DOCUMENT EXTRACT ::
▼▼▼

I can no longer resist chiming in; apologies for rambling and for stating what may be obvious.
The IAST scheme is indeed much more widely used, but I am not at all sure if future standards should be based on precedent and if counting the number of existing publications using one standard or another is any help. I think there are two main reasons why IAST is widely used. One, as Harry Spier has pointed out, is that the ISO standards are not openly accessible. Without having any insight into the workings of ISO standards in general, as a layman I find this frankly ridiculous and if Jan Kučera can apply any pressure to change this, this restriction should be lifted. The other principal reason is that characters with an undercircle are supported only by a very small number of fonts, and even some that do support such combinations render them poorly. It is thus much more convenient for everyone, authors to publishers, to stick to underdots (which my spell checker immediately changed to underdogs!).
That said, there are good reasons against IAST too, primarily ambiguity. That is to say, R and L with an underdot are suitable for representing vocalic R and L only so long as you are dealing with classical standard Sanskrit. As soon as Vedic enters the picture, you might use l+underdot for the retroflex flap as well as for the vocalic L. The retroflex L is also present in Dravidian languages and Marathi, and in many regional Sanskrit manuscripts and inscriptions. There is also the (different?) retroflex flap used e.g. in Hindi and normally transliterated with r+underdot. According to Wikipedia, IAST uses ḻ (l with line below) for the former kind of retroflex flap and I have no idea if it uses anything for the latter kind. That could work, but then how do we transliterate the retroflex central approximant (ೞ) of some Dravidian languages? One could argue that this is not required, because we are talking about Sanskrit transliteration. But ideally, a transliteration system for Sanskrit ought to be able to transliterate (unambiguously) any language written in a Brāhmī-derived script. With this, I am entering murky waters and I would rather not go much further; it would be too much to hope for a system that can really do this, but perhaps supporting the major modern and premodern languages of South and Southeast Asia is not a dream. It is theoretically also possible to agree on language-dependent standards, as is already the case for instance with e and o, which (in IAST and in a permitted optional variant of ISO15919) represent long vowels in Sanskrit, but short vowels in Dravidian languages. The DHARMA project has chosen to follow (and expand upon) the ISO standard primarily for this reason, because it is better suited for a textual corpus in a variety of languages.
As for anusvāra as m with overdot or underdot, it seems largely a question of taste. That said, there is a good rationale for not choosing the underdot, which it implies some commonality either with vocalic trills or with retroflex consonants.

▲▲▲

DATA SHOWN ::
▼▼▼

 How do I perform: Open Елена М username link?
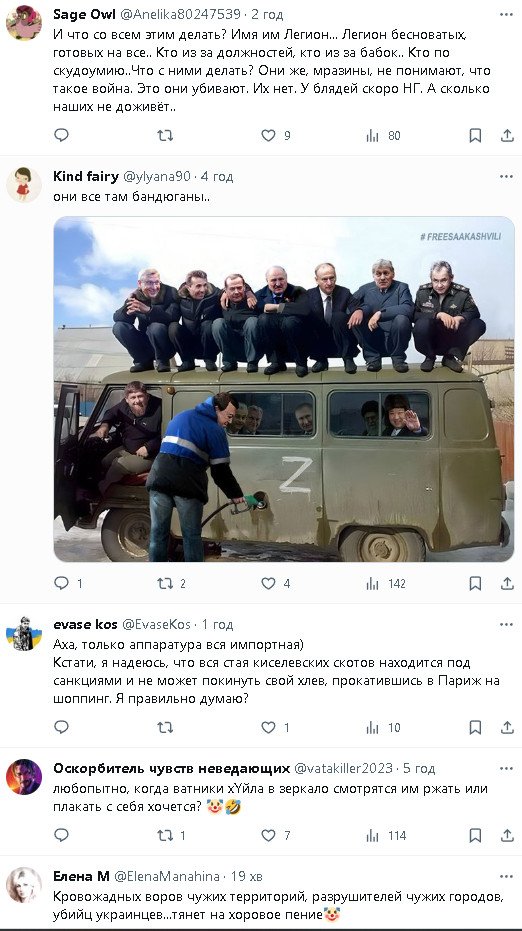pos(81,876)
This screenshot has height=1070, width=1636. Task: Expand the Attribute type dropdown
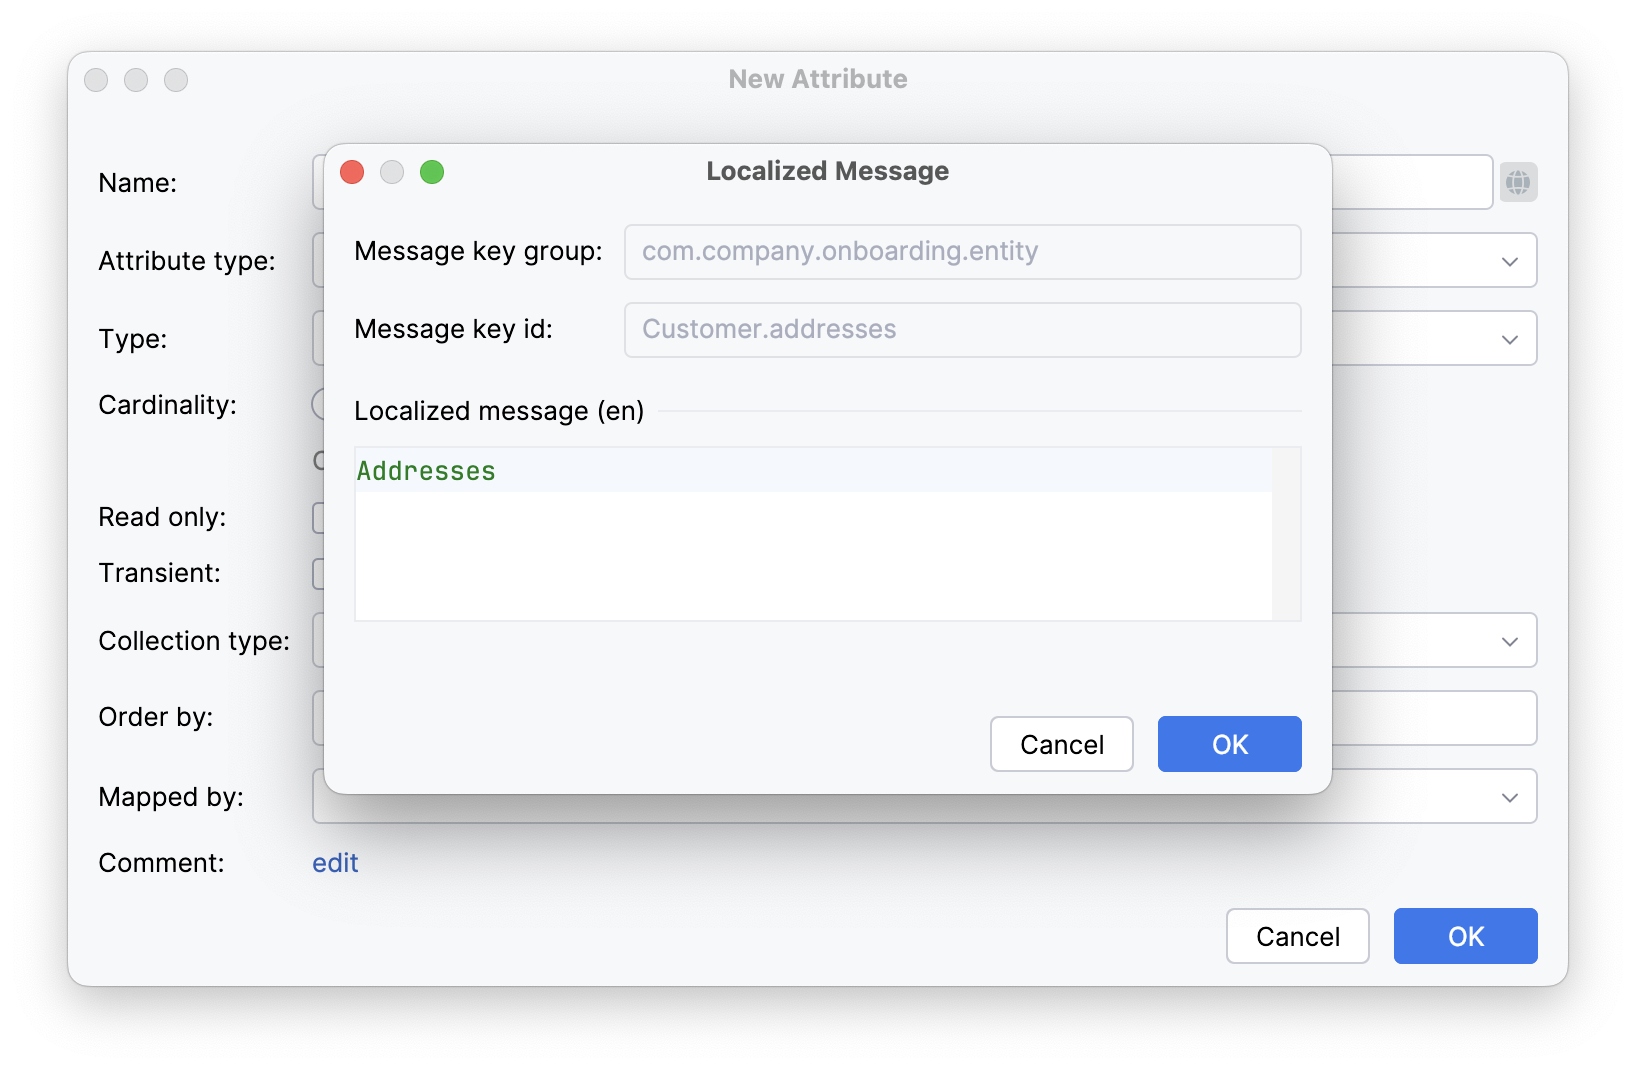[1509, 260]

▲▲▲

WHAT THIS EXERCISE ASKS ::
**a.** Please repeat the transliteration post between "As for anusvāra" and "with retroflex consonants.", inclusive.
**b.** Name every language or language group that the transliteration post mentions by name.
**c.** Extend the transliteration post with new text that picks up after its last sentence.
The data above isn't needed for any of this.

ANSWERS GIVEN ::
**a.**
As for anusvāra as m with overdot or underdot, it seems largely a question of taste. That said, there is a good rationale for not choosing the underdot, which it implies some commonality either with vocalic trills or with retroflex consonants.

**b.** Sanskrit, Vedic, Dravidian languages, Marathi, Hindi

**c.**
On the whole, one question we must ask ourselves is which situation we would rather live with: the chaos involved in introducing a new standard that will not immediately, if ever, become the number one global standard - or the chaos involved in maintaining multiple standards in parallel. Those who work primarily or only with classical standard Sanskrit may prefer the latter, as they are not really affected by its drawbacks.
Another relevant question is what can be done to improve and propagate any standard. IAST is not being actively maintained at all beyond a vague implicit consensus of scholars using it. It is not even a standard in fact, just a set of conventions that are clearly defined at the centre, but loose at the periphery:
whenever phonemes outside the ambit of classical standard Sanskrit come into the picture, authors (and/or publishers) seem to choose transliterations inconsistently on the basis of conventions found in earlier publications and of whatever diacritical marks they can produce on their systems. Given that ISO15919 is actively maintained, and is now to be reconsidered with the involvement of the scholarly user community, this may be a good time to settle on something that most of us are willing and able to follow in the future.
I personally would certainly be happy to jump on the ISO bandwagon
provided that the revised ISO standard will actually be made
known to the public, and not accessible only to those who pay an
exorbitant price for it, get a pirated copy, or rely on incomplete
extracts such as that on Wikipedia. But even then, I think one of the considerations in revising the standard should be a preference for character combinations that can actually be displayed properly in more than just a few fonts.
Dan Balogh
Thank you for the clarification Madhav. Since your book predates the 15919 standard, I'm wondering what sanskrit books after creation of the 15919 standard have chosen it over the IAST standard. The two Clay Sanskrit library books I have use the IAST transliteration scheme and as far as I can see the Sanskrit etexts in GRETIL also use IAST. Muktabodha uses IAST.
Thanks, Harry, but while writing my संस्कृतसुबोधिनी, which goes back to mid-1980s, I did not consult "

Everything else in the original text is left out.